Poteva un semplice e innocente angelo ridurlo in quello stato? Proprio lui, per giunta, il possente e forte principe dei demoni. Il suo corpo si riempì di rabbia e rancore. Poteva amarla? Amarla davvero? Sapeva solo che gli serviva, lei era indispensabile per la sua guarigione. Per tutta la sua vita il suo unico obbiettivo era vivere alla giornata, spassandosela con ciò che aveva e che riusciva ad ottenere, non aveva mai pensato di desiderare qualcuno accanto a lui, era un tipo a cui piaceva cambiare, soprattutto ragazza, e spesso. Era un demone in fin dei conti, non c’era da stupirsi. Ma se il suo corpo la necessitava, era davvero disposto ad amarla. Strinse forte il pugno della mano destra. Si, poteva farlo, o almeno poteva provarci.
Chiuse gli occhi e contrasse la mascella. Sapeva di potercela fare, poteva controllarsi, non le avrebbe mai fatto del male. Riaprì gli occhi di scatto confuso da questa sua deduzione. Il destino gli aveva giocato un brutto scherzo, uno scherzo angelico e fatale. Per qualche strane ragione il suo baricentro si era spostato su quella fragile ragazza. Avrebbe quindi fatto il bravo, ma solo con lei, non poteva lasciar incompiuta la sua missione. Riprese a camminare alla ricerca di persone a cui consigliare la cosa sbagliata da fare. Dopo qualche vicolo vuoto riuscì a trovare dei ragazzi che depressi si ubriacavano vicino ad un cassonetto della spazzatura. Si avvicinò a loro a passo sicuro, prese una birra da terra e cominciò a bere. Incoraggiò anche due ragazzi che non lo facevano a farlo e poi gli spinse a farsi un giro in auto a tutta velocità, e a quello più silenzioso di tutti di spassarsela con la prima che avesse incontrato. Mentre parlava con quei ragazzi si rese conto che stava per diventare giorno. Susan si sarebbe svegliata a momenti, così affrettò il passo, voleva essere lì quando si sarebbe svegliata.
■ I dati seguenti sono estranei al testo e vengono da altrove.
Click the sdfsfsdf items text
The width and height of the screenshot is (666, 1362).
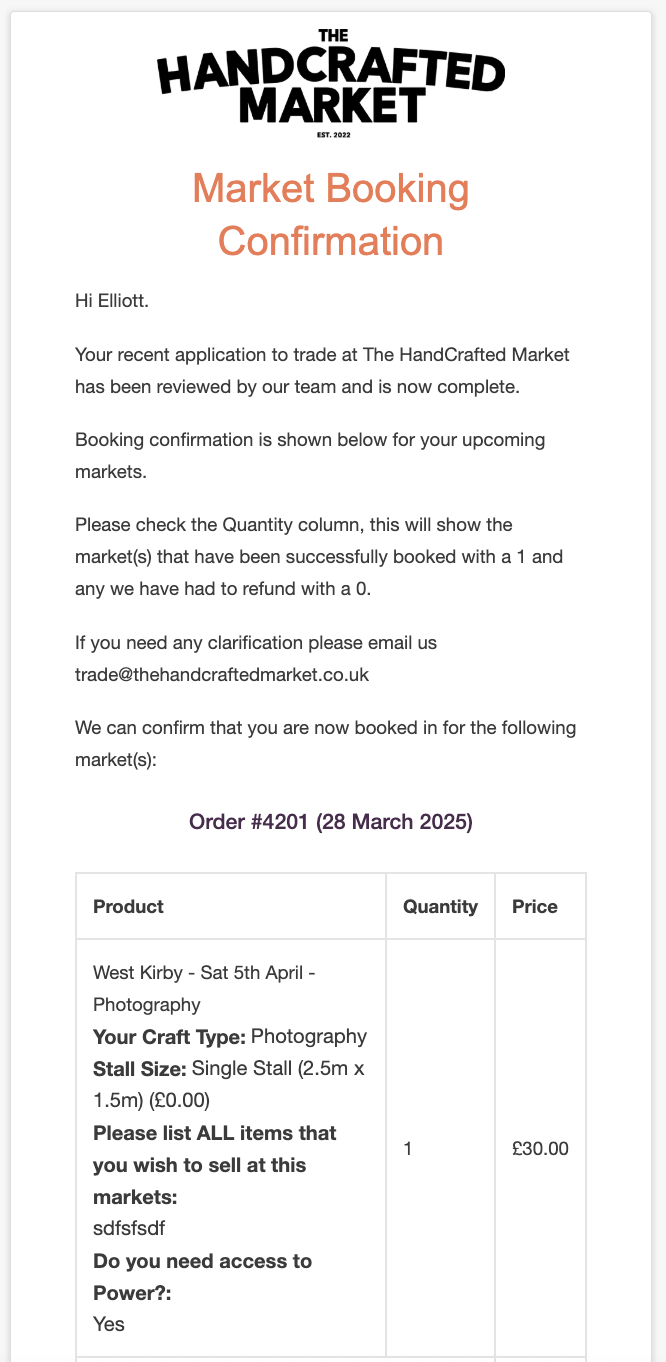pos(129,1228)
Susan dormiva beata nel grande letto dorato, i capelli scompigliati sul volto angelico, le mani intrecciate tra le coperte e il cuscino. Garreth entrò silenziosamente, si sedette sul bordo del letto e osservò fuori dalla finestra. All’orizzonte si intravedeva il sole nascere e con lui l’inizio di un nuovo giorno. Sospirò e poi posò lo sguardo sul viso di Susan. Con la mano gli scostò una ciocca di capelli che gli copriva il viso e la posizionò dietro l’orecchio. Quel viso angelico lo lasciò senza fiato. Era la creatura più bella che avesse mai visto, un diamante che brilla, una stella che splende, il centro della sua gravità. All’improvviso Susan riaprì i suoi grandi occhi e lo osservò con viso attento, poi si rialzò piano e si sedette sul letto per poterlo osservare meglio in volto. Garreth rimase stupito da quel suo gesto, aveva per caso cambiato idea? A Susan bastò un secondo e capì subito che cosa aveva fatto quella sera.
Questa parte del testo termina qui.